Il triste Capodanno di Bruxelles
Il sindaco di Bruxelles, Yvan Mayeur, ha annunciato ieri di avere annullato «i fuochi di artificio e tutto quanto era stato organizzato in seguito all'analisi del rischio da parte del centro di crisi» belga. Circa 100mila persone avevano festeggiato l'arrivo del 2015, dodici mesi fa, a place de Brouckère, nel centro di Bruxelles. «Meglio non correre rischi», ha spiegato Mayeur, visto che la situazione non permette di «garantire che siano controllati tutti quelli che vengono all'evento». Proprio a inizio settimana, in Belgio, sono state arrestate due persone sospettate di voler compiere un attentato nella capitale.
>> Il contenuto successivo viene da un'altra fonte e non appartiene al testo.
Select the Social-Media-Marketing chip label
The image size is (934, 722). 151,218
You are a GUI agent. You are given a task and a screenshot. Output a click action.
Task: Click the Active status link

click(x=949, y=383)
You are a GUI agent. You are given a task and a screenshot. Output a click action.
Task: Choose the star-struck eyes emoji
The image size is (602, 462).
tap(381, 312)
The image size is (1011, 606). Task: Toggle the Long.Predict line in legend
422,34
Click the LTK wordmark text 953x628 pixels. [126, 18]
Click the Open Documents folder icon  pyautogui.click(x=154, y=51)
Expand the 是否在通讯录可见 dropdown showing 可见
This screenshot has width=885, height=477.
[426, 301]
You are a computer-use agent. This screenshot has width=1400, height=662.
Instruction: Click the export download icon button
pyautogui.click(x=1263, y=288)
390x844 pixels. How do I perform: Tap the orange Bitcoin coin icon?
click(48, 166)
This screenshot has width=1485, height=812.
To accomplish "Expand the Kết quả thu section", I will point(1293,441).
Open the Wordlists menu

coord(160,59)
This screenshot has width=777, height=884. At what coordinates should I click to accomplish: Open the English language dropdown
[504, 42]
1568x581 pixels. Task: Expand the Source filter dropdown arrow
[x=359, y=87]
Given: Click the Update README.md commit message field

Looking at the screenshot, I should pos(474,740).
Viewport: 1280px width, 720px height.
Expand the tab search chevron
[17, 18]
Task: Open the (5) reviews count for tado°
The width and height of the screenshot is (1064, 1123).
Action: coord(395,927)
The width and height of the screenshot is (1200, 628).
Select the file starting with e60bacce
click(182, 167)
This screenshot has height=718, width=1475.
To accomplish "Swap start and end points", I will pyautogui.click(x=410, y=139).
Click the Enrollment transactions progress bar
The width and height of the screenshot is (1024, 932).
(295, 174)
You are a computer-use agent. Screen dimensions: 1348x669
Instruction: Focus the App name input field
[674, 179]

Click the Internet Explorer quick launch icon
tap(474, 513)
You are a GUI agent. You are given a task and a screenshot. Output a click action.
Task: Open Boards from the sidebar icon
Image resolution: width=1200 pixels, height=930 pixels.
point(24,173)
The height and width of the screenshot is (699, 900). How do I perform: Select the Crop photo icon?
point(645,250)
Ieri, inoltre, la stampa internazionale ha dato ampio risalto alla notizia che gli attentati di Parigi del 13 novembre scorso sono stati guidati in tempo reale proprio dal Belgio.

Arresti in Turchia
In Turchia, la polizia ha arrestato due sospetti membri del gruppo dello Stato Islamico sospettati di avere pianificato un doppio attentato suicida ad Ankara durante le festività in corso. «Nell'ambito di un'indagine istruita dalla procura di Ankara e del lavoro svolto dalla polizia della capitale, due membri dell'organizzazione terroristica Daesh sono stati catturati prima che potessero agire», ha annunciato il governatorato di Ankara. Nell'operazione sono stati sequestrati «un gilet esplosivo pronto all'uso e uno zaino imbottito di esplosivo, rafforzato con biglie e barre d'acciacio».

Festeggiamenti ridotti nelle principali capitali
A Parigi, vietati i fuochi d'artificio, mentre è stata confermata la tradizionale festa di Capodanno agli Champs-Elysees: quest'ultima però si svolgerà all'insegna della sobrietà e con misure di sicurezza rafforzate. Circa «11.000» membri della sicurezza - polizia, militari, vigili del fuoco - saranno dispiegati nella capitale francese e nella sua immediata periferia, ha detto il prefetto di Parigi. La possibilità di attacchi terroristici durante le festività di fine anno ha costretto anche la polizia austriaca ad aumentare il livello di sicurezza a Vienna, mentre la Piazza Rossa di Mosca, luogo di ritrovo tradizionale per il Capodanno, sarà quest'anno chiusa al pubblico per la prima volta. A Londra, i fuochi d'artificio lungo il Tamigi e la consueta parata del primo dell'anno, nel centro della capitale, saranno sorvegliate da un dispositivo di sicurezza pesantemente rafforzato rispetto al passato. A Berlino, saranno potenziati i controlli alla porta di Brandeburgo e lungo la Strasse 17 Juni, luoghi delle principali celebrazioni nella capitale tedesca. Il timore di attentati terroristici non ha risparmiato, infine, neppure New York, dove le misure di sicurezza in vigore per le celebrazioni di Capodanno, sono «più consistenti che mai», ha assicurato il sindaco Bill de Blasio. Stato d'allerta anche a Washington e Los Angeles.